Y lo malo (o lo bueno, eso ya se verá) es que desde enfrente, los liberal-conservadores, es decir, los sarkozistas, ensayan sin prisa ni pausa una suerte de alianza libre a la que están incorporando estrellas fulgurantes del paisaje de la izquierda, desde Strauss-Kahn a Michel Rocard pasando por Lang y el nieto de Mitterrand. Quizá la propuesta cínica de que, en el fondo, hoy no existe diferencia sustancial entre derecha e izquierda está imponiéndose en la práctica política, algo que podría explicar el caos sin perspectivas en que anda sumido este último sector lo mismo en Francia que en Alemania, en Italia o Inglaterra. ‘Sarko’ ha apostado por la eficacia, por no mirarle a nadie el carné y por practicar una especie de “política de concentración” incondicional a la que se han apresurado a alistarse grandes líderes del socialismo histórico como los mencionados. Igual se impone con retraso la idea del crepúsculo de las ideologías que inventó Daniel Bell y copió aquí Fernández de la Mora. Lo cierto es que estamos en un momento crucial del modelo político habitual en nuestras democracias, por más que en España ni se hayan enterado los capataces del cortijo.

Debajo de un olivo

La consejera de Agricultura se ha sentado bajo un olivo y ha desgranado un elucidario de órdago.
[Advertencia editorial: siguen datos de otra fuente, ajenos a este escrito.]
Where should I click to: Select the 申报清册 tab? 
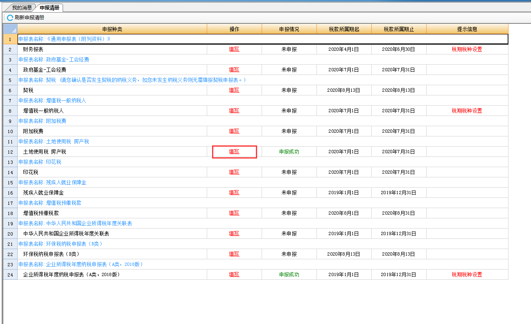click(x=49, y=8)
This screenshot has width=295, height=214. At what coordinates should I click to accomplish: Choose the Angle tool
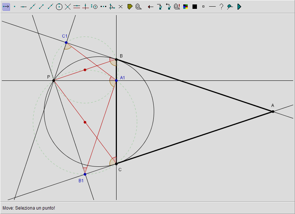[x=112, y=7]
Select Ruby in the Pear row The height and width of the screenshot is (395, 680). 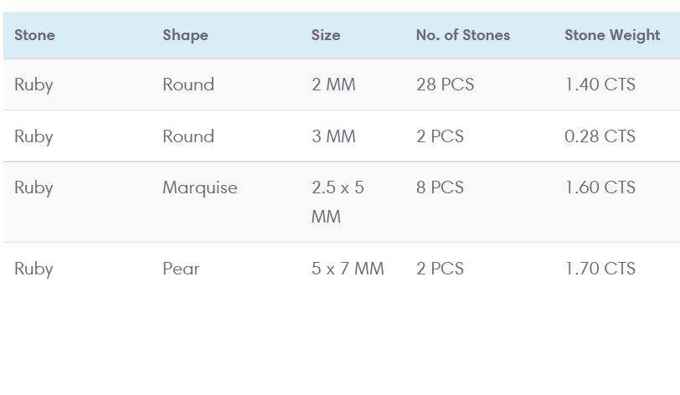(x=33, y=269)
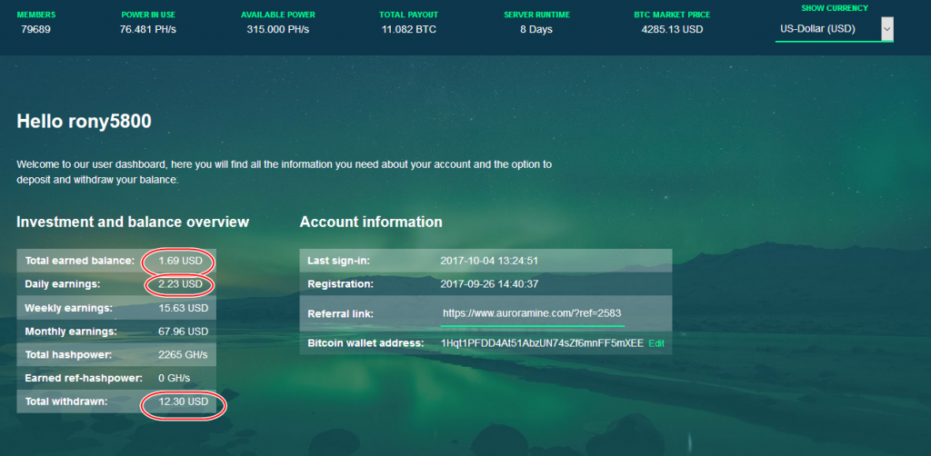The width and height of the screenshot is (931, 456).
Task: Click the Registration date value
Action: pos(491,284)
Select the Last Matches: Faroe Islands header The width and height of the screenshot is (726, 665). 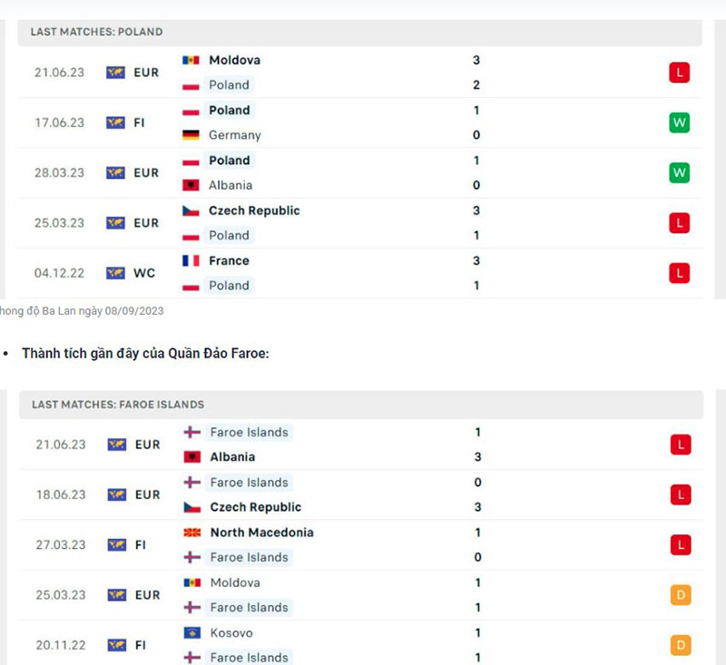click(x=118, y=405)
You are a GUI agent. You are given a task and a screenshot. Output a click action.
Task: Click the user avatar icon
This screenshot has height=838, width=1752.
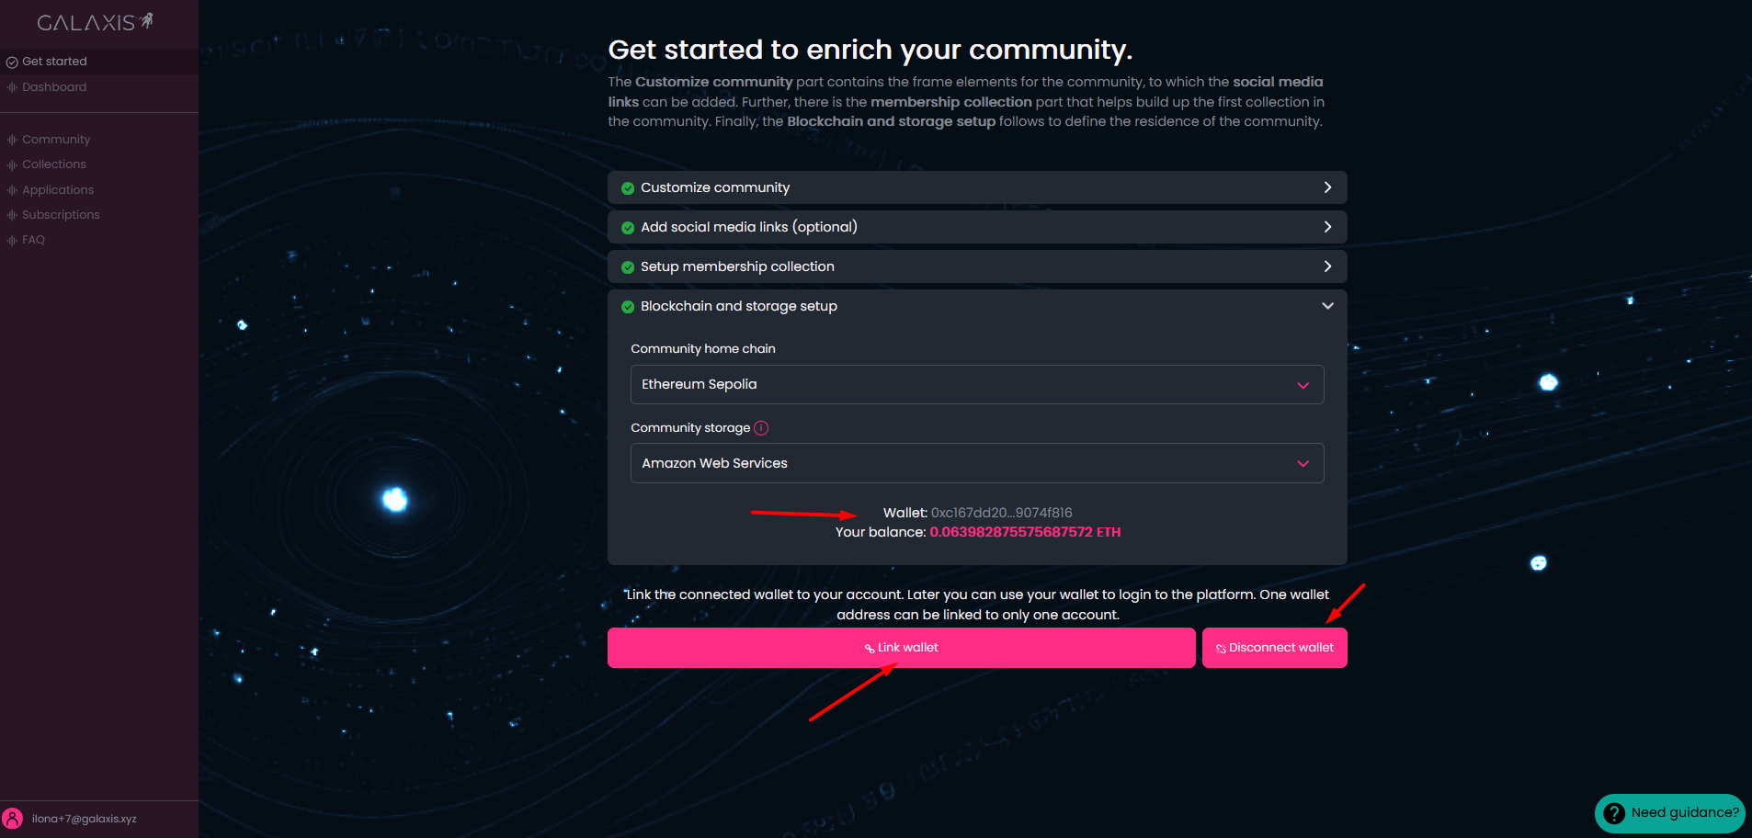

Dice que el Mercado necesita del Estado una vez probado su fracaso (¡), que la PAC es necesaria pero que deberá ser debatida (¡) en otoño por los andaluces, que Sánchez Gordillo lleva 30 años viviendo de lo suyo (¿no habrá mirado en inmediato derredor?) pero que no representa a nuestra agricultura, que no se fía de la calidad de las “marcas blancas”, que hay que resolver de una vez el bodrio de la Reforma Agraria (¡) y que hay que dar ejemplo, verbi gratia apagando la climatización y luz del despacho al salir. Me pregunto por qué expertos y agricultores están que echan las muelas con esta responsable del ramo.